Decent price here for this rig?

kcrispin

Junior Member
Jul 31, 2010
2
0
0
In need of a STABLE rig for my daughter's photo editing on CS5. Just found
the following below for $800. Hoping the gurus here may advise on price/stability or even other options.

She only uses CS5 for the photo editing, no video. Really concerned about
reliability and anything I'd need to check on this system prior to purchase.

MSI K9N2 SLi Platinum (nvidia 750a SLi chipset)
AMD Phenom 9850 2.5Ghz Quad-Core Processor
4Gb OCZ SLI READY 800Mhz Dual-Channel DDR2 RAM
2x PNY XLR8 nVidia GTX 260 786Mb DDR3 graphics cards (in SLi mode)
2x 500gb Western Digital HDD on a RAID 0 stripe (931GB hdd space)
Sansung DVDRW drive
Pioneer BD-ROM Blu-Ray drive
1000w Silverstone power supply
Antec Three Hundred solid black case (5 fans)
Fresh reformat Windows 7 Professional

This is pre-built and apparently 1 year used for AutoCad/Solidworks, some games. But claims never OC'd.

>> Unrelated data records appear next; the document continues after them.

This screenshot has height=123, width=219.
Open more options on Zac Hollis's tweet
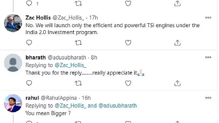[208, 18]
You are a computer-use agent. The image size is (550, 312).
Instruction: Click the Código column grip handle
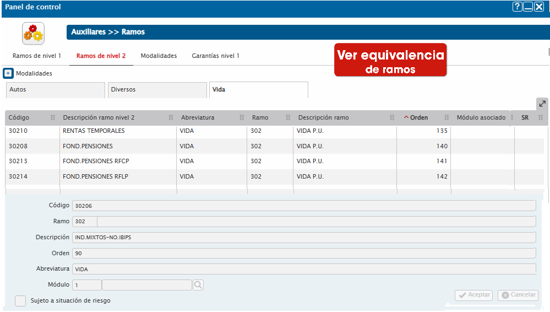[x=53, y=117]
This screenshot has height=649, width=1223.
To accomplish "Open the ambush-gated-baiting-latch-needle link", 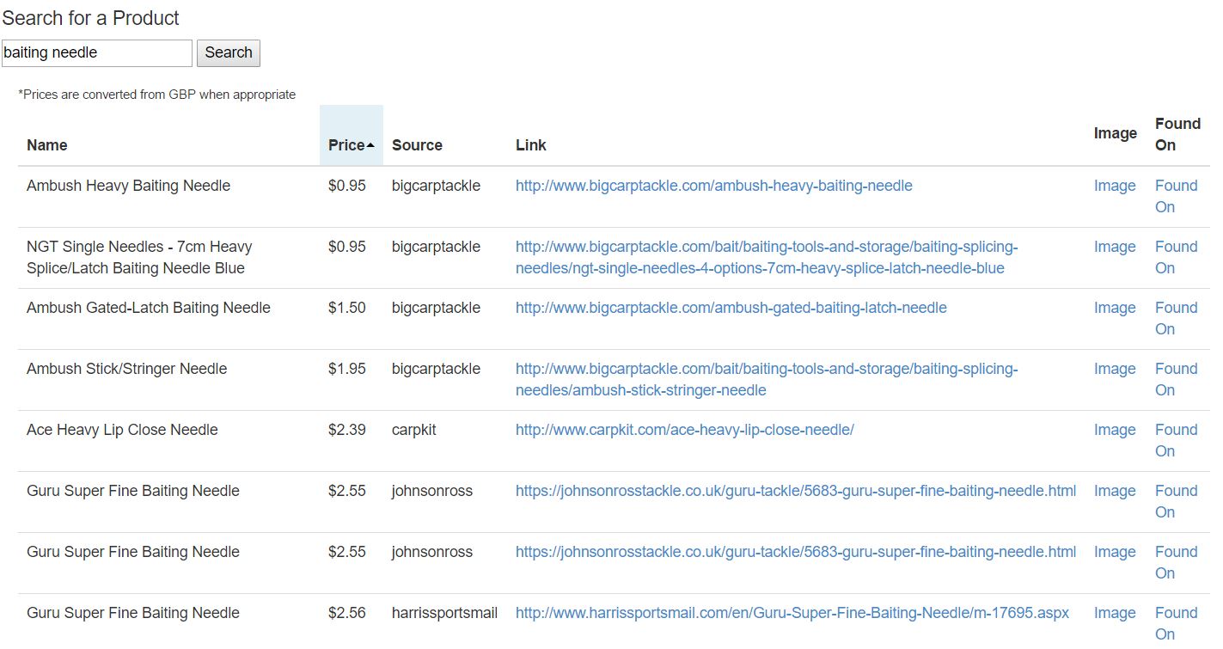I will [x=731, y=308].

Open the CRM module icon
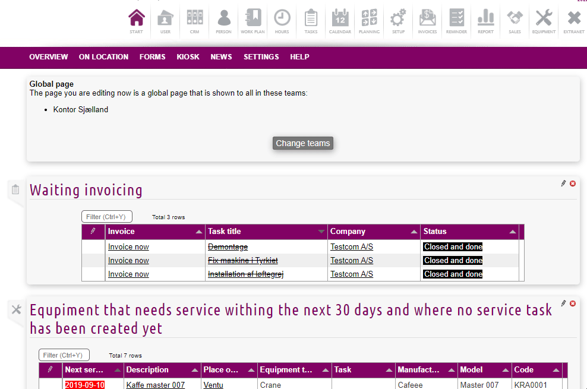[x=194, y=21]
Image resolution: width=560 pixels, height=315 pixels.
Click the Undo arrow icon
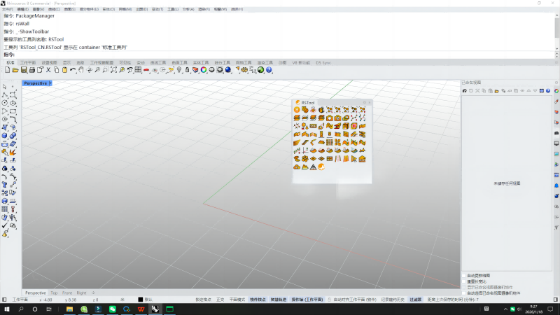[x=72, y=70]

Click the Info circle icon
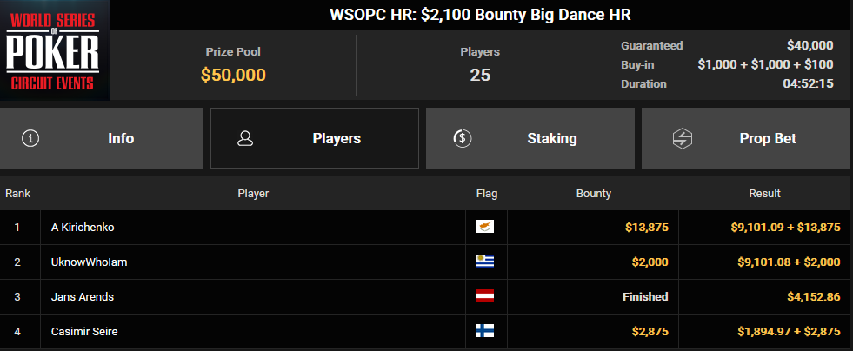click(x=30, y=138)
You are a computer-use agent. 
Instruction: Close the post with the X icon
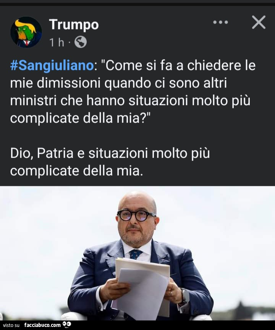pyautogui.click(x=259, y=22)
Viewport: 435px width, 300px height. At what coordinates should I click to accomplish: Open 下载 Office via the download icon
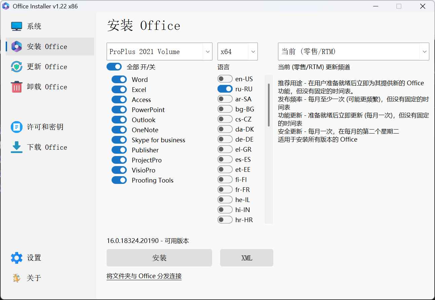[x=16, y=147]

Any advice, other options, etc.....VERY much appreciated.

KC
 

nsafreak

Diamond Member
Oct 16, 2001
7,093
3
81
Having a pair of GTX260s in a non gaming machine isn't going to help her much and the only CS5 app that takes advantage of CUDA at all is Premiere Pro. IIRC the only way you can use CUDA in Premiere even is with a professional level card ie a Quadro. I will say that I'm not a huge fan of the nVidia 750 chipset, it's not bad but nVidia motherboard chipsets as of late don't seem to be performing all that well. The PSU is massive overkill even with a pair of GTX260s in there. The other issue I have is that it's using the older generation Phenom which never really did all that well against the Core 2 Quad platform. The Phenom II is a better competitor and I don't think that board will support it. I'd also be wary as to whether that system was overclocked or not although if done properly it should be ok. Essentially my main issue is that you're buying a well performing but obsolete system. For some reason I'm having issues with newegg tonight so I'm going off the top of my head for prices. Here are the two builds that I would recommend

AMD Phenom II 965
A good Gigabyte or Asus AM3 motherboard
8GB Geil Ripjaw DDR3 RAM
60 GB OCZ Vertex SSD
1 TB Samsung F3 HDD
22x Lite On DVD+/-RW
nVidia GTS250 based video card
Corsair 550 watt PSU
Windows 7 Home Premium 64 bit OEM


Intel i5 650
A good Gigabyte or Asus P55 motherboard
8GB Geil Ripjaw DDR3 RAM
60GB OCZ Vertex SSD
1 TB Samsung F3 HDD
22x Lite On DVD+/-RW
nVidia GTS250 based video card
Corsair 550 watt PSU
Windows 7 Home Premium 64 bit OEM

Add a case to either one of those builds and you'll have a system that will blow the doors off the system that you're looking at in everything except perhaps gaming for around the same price. And since your daughter is looking to just use it for CS5 that doesn't really even matter. You can even pare down the price even more by downgrading the video card. I just threw that in there just in case there's some way to use CUDA without having a Quadro card.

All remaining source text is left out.